Dünyadaki tüm genler aynı kökten geldiği gibi kültürlerimiz de aynı kökten geliyor. Antropoloji, insanın Afrika’da doğup oradan tüm dünyaya yayıldığını söyler. Müzik de atalarımızla birlikte aynı göç yollarını izlemiş olmalı. Taş devrinde atalarımız canı yandığı veya kalbi kırıldığı zaman inliyordu, tıpkı bizim gibi. Derken bu bağırtılar, iniltiler yavaş yavaş estetize oldu. Ağıtlar, şarkılar doğdu. Sevinince eminim ki bizim gibi coşup zıplıyorlardı, sevinç çığlıkları atıyorlardı, bir şeylere vuruyorlardı. İster istemez bunlar da zamanla estetize oldu. Ritmik hareketler gelişti. Danslar ve daha başka şarkılar doğdu. Daha sonra çalgılar doğdu ve gelişti. Zamanla 2-3 notalı dizicikler, sonra 5 ve sonra 7 sesli diziler doğdu. Dünyanın yer yanında 2, 3 ve 5 sesli (pentatonik) diziler üzerine kurulu ilkel şarkılar vardır. Bunları, Afrika’dan çoktan çıkıp Asya ve Amerika’ya ulaşmış atalarımız, ulaştıkları yerlerde geliştirmiş olabilirler. Bugün çoğumuzun ağırlıklı olarak kullandığı 7 sesli dizilere geçiş ise tam olarak ne zaman, nerede oldu, bu etnomüzikolojinin vermesi gereken bir cevap. Ancak benim gibi pek çok müzik türünü uzun süre inceleyen herkese kendiliğinden malum oluyordur ki Karcığar, Saba gibi karmaşık yapılı makamların kökleri Ionian ve Dorian gibi basit yapılı modlara dayalı. Bunların kökleriyse müzik araştırmacıları tarafından Antik Yunan’a, Dorlar’a, Frigyalılar’a, Hititler’e, yani Anadolu’ya dayandırılır. Albümüme ismine veren Toros Dağları, Afrika’dan Kuzeye, Anadolu’ya çıkarken karşılaşılan ilk duraklardan birisi. Yani bilim daha farklı bulgular ortaya çıkarana kadar en gerçekçi tahminle benim ve 7 sesli dizilerle çalışan herkesin (yani Türk müziğinin, klasik müziğin ve tüm geleneksel Avrupa müziklerinin) kökeninde Anadolu var.
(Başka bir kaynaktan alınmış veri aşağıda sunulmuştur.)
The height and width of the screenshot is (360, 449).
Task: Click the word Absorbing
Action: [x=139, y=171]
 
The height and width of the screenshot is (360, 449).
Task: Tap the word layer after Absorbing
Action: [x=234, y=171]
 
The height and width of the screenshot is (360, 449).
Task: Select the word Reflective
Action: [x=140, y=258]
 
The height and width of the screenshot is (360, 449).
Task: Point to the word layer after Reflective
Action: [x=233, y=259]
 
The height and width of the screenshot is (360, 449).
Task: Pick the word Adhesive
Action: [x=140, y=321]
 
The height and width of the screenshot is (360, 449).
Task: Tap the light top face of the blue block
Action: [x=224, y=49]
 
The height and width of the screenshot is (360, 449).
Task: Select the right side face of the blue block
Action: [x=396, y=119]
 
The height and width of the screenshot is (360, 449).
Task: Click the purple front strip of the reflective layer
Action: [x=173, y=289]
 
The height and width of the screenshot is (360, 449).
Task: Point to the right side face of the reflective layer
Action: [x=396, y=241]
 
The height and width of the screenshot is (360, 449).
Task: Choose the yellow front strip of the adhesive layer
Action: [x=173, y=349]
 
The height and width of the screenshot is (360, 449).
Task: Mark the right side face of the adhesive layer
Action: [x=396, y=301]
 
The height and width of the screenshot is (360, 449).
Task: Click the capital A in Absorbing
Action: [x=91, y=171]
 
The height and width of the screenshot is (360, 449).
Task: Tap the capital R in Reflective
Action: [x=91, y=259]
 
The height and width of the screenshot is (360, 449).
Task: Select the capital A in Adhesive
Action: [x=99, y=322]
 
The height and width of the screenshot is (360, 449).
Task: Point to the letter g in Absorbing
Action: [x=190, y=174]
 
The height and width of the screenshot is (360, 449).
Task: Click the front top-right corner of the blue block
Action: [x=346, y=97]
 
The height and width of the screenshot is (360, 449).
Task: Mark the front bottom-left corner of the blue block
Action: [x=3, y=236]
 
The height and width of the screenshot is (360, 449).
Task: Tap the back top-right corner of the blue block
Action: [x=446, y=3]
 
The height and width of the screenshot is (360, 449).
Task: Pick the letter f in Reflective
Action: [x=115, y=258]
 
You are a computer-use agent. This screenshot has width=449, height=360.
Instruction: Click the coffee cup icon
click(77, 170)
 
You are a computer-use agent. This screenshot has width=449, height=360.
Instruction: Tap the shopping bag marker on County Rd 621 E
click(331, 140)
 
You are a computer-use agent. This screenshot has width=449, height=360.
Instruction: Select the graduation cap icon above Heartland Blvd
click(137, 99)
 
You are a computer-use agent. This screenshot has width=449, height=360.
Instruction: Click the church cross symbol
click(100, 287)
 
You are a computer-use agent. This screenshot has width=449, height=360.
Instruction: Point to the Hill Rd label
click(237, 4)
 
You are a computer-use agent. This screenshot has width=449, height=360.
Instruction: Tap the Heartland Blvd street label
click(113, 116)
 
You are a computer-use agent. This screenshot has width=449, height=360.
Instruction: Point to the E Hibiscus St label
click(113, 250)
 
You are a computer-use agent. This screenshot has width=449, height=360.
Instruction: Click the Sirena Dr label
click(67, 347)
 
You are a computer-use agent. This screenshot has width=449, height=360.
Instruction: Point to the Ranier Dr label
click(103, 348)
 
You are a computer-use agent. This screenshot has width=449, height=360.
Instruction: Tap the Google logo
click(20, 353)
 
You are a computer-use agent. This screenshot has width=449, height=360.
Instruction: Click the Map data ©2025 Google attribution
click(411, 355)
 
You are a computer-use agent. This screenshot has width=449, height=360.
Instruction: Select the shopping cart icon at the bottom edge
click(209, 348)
Türkiye’de bu müziğe benzer başka hangi albümler var?
Türk müziğinin caz alt yapısıyla işlenmesi konusunda bana ilham kaynağı olanlar arasında Laço Tayfa’nın ilk albümü var. Türk müziğinin klasik Batı alt yapısıyla işlenmesi konusunda çalışan ve takdir ettiğim Ozan Yarman, Mehmet Ali Sanlıkol ve Oğuzhan Balcı var. Benim eski grubum Tanini’yle yaptığımız albümler var. Benim daha önce çıkan Şehir Hayatı albümüm var. Ancak bunların hiçbiri Taurus Mountains’taki kadar geniş bir sentez alanını kapsamıyor. Kapsamlı olarak araştırmadım ama bazı açılardan bu albümle çıtayı yükseltmiş olabiliriz. (Gülümsüyor)
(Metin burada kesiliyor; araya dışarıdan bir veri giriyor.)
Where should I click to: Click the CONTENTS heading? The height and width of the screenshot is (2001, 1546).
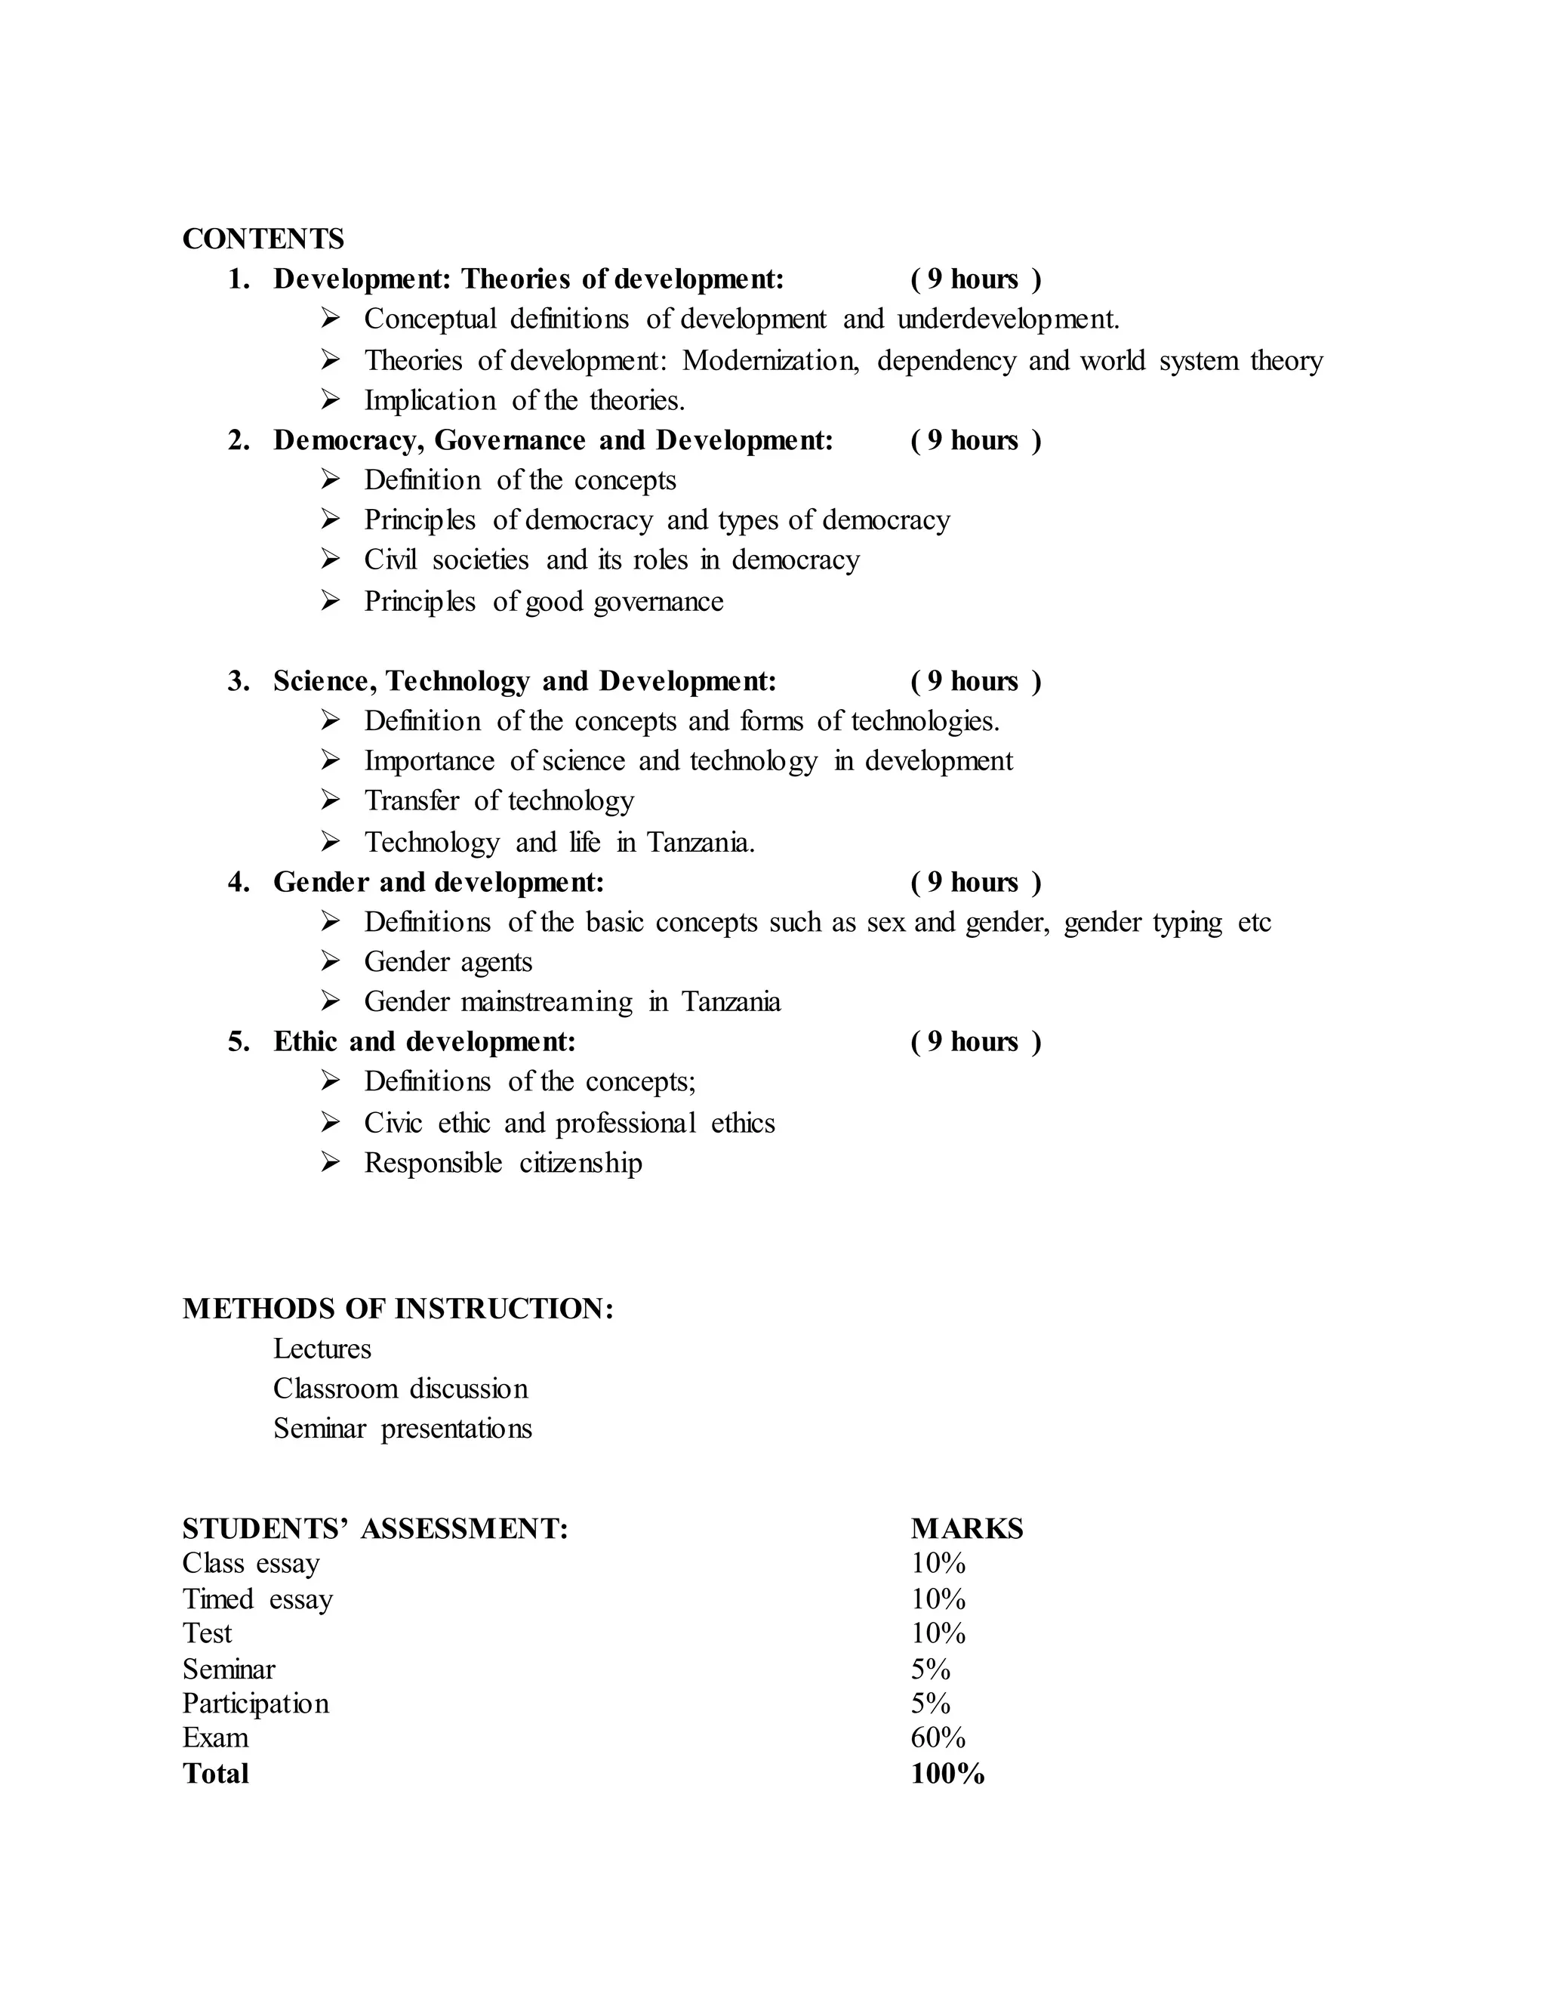click(263, 239)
Öğrencilik yıllarınızdan beri "bilinmeyen besteciler", "Türk bestecileri", "kadın besteciler" gibi konularda araştırma yapıp açıklamalı konserler veriyorsunuz. "Kadın besteciler"le ilgili araştırmalarınızdan bahsedebilir misiniz?
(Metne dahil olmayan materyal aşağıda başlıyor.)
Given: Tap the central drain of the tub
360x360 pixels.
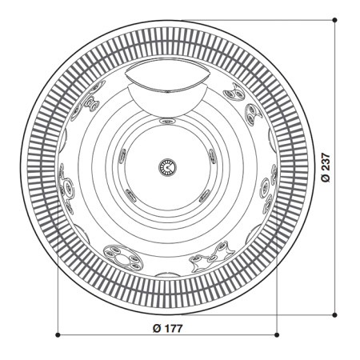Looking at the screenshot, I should pyautogui.click(x=168, y=166).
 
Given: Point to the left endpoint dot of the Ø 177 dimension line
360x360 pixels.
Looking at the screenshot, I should pyautogui.click(x=59, y=334).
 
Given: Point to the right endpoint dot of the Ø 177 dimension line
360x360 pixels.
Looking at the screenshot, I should pyautogui.click(x=276, y=334).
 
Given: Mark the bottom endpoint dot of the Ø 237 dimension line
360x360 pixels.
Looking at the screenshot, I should pyautogui.click(x=334, y=314).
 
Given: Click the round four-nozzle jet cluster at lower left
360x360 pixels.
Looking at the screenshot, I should pyautogui.click(x=123, y=255).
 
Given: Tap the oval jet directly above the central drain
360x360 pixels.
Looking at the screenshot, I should pyautogui.click(x=168, y=122).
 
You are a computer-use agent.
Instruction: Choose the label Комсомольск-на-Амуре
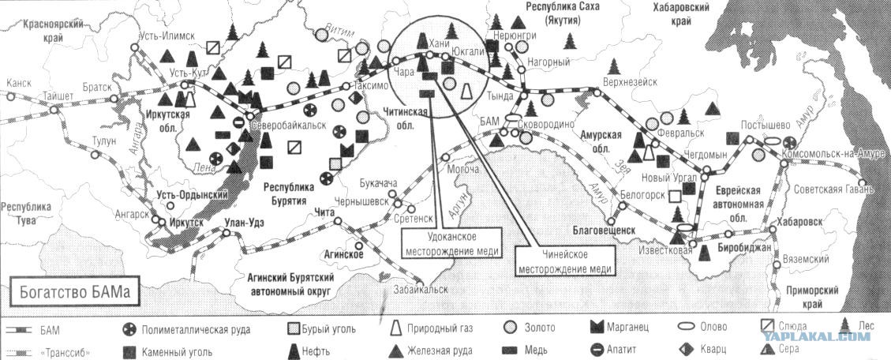pos(833,155)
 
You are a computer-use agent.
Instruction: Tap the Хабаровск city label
pos(800,222)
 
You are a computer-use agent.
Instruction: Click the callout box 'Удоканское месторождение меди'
pos(451,243)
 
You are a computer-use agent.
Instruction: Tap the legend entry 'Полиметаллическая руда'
pos(187,329)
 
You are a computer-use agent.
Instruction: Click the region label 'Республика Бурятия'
pos(288,193)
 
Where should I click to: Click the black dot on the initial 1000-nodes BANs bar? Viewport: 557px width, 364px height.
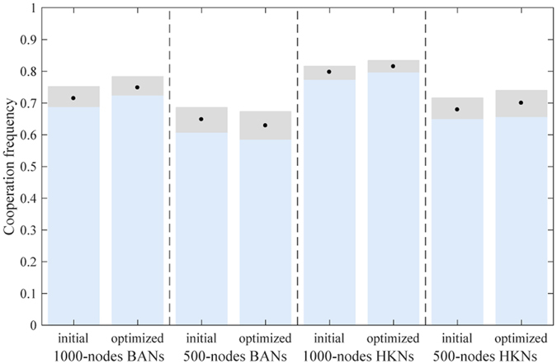coord(73,98)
Ben Klasik Batı Müziği’nde, cazda ve Türk Sanat Müziği’nde eser vermiş kadın bestecileri araştırdım. İnternetten bunların bulabildiğim notalarını derledim ve birkaç yıl önce bunlardan oluşan her üç müzik türünü kapsayan resitaller verdim. Malum; kadın, erkeklerin yönettiği dünyanın her yerinde yakın zamanlara kadar ikinci sınıf vatandaş veya köle statüsündeydi. Bazı yerlerde halen öyle. Dolayısıyla kadınların beste yapması yakın zamanlara kadar Doğu’da da, Batı’da da hoş karşılanan bir şey değildi. Yapsa bile bunu meslek edinmesi hoş karşılanmıyor, en iyi ihtimalle bunu amatör bir uğraş olarak sürdürmesine izin veriliyordu. Batı’da en çok öne çıkan isim Clara Schumann: 19. yüzyılda tüm bu tabulara göğüs gererek başarılı bir profesyonel piyanist ve besteci kariyeri sürdürebilmiş, kendini camiaya kabul ettirmiş, özellikle piyanistliğiyle ailesini geçindirmiş, sekiz çocuk annesi, olağanüstü bir kadın. Onunla birlikte müziklerini severek çaldığım Sophie Menter, Cécile Chaminade, Fanny Mendelssohn ve niceleri var. Bunlar sadece 19. yüzyıl bestecileri. Avrupa’da Orta Çağ’dan bile eserleri günümüze kalan kadın besteciler var. Caz, klasik müziğe nazaran daha genç bir tür olduğu için, bu alanda daha az isim var. Hele ki bugün ismini duyduklarımız, günümüzün modern koşulları sayesinde camiada yer edinme konusunda geçmişteki hemcinslerinden daha şanslı. İlk zamanlarda tabii ki onlar da müthiş bir var olma mücadelesi verdiler. Nice yetenekler isim yapamadan, hatta imkânsızlıklar yüzünden potansiyellerinin gereğini hayata geçiremeden heba oldu gitti. Türk müziğinde de durum aynı. Bugün eserleri en çok bilinen ve seslendirilenler arasında Kevser Hanım (Nihâvend Longa), Neveser Kökdeş (Ruhumda Neşe Hayale Daldım), Faize Ergin (Kız Sen Geldin Çerkeş’ten) var. Daha önceki kuşaklar, mesela III. Selim zamanının saray kadınlarından Dilhayat Kalfa hakkında iki, üç eseri dışında hiçbir şey bilmiyoruz.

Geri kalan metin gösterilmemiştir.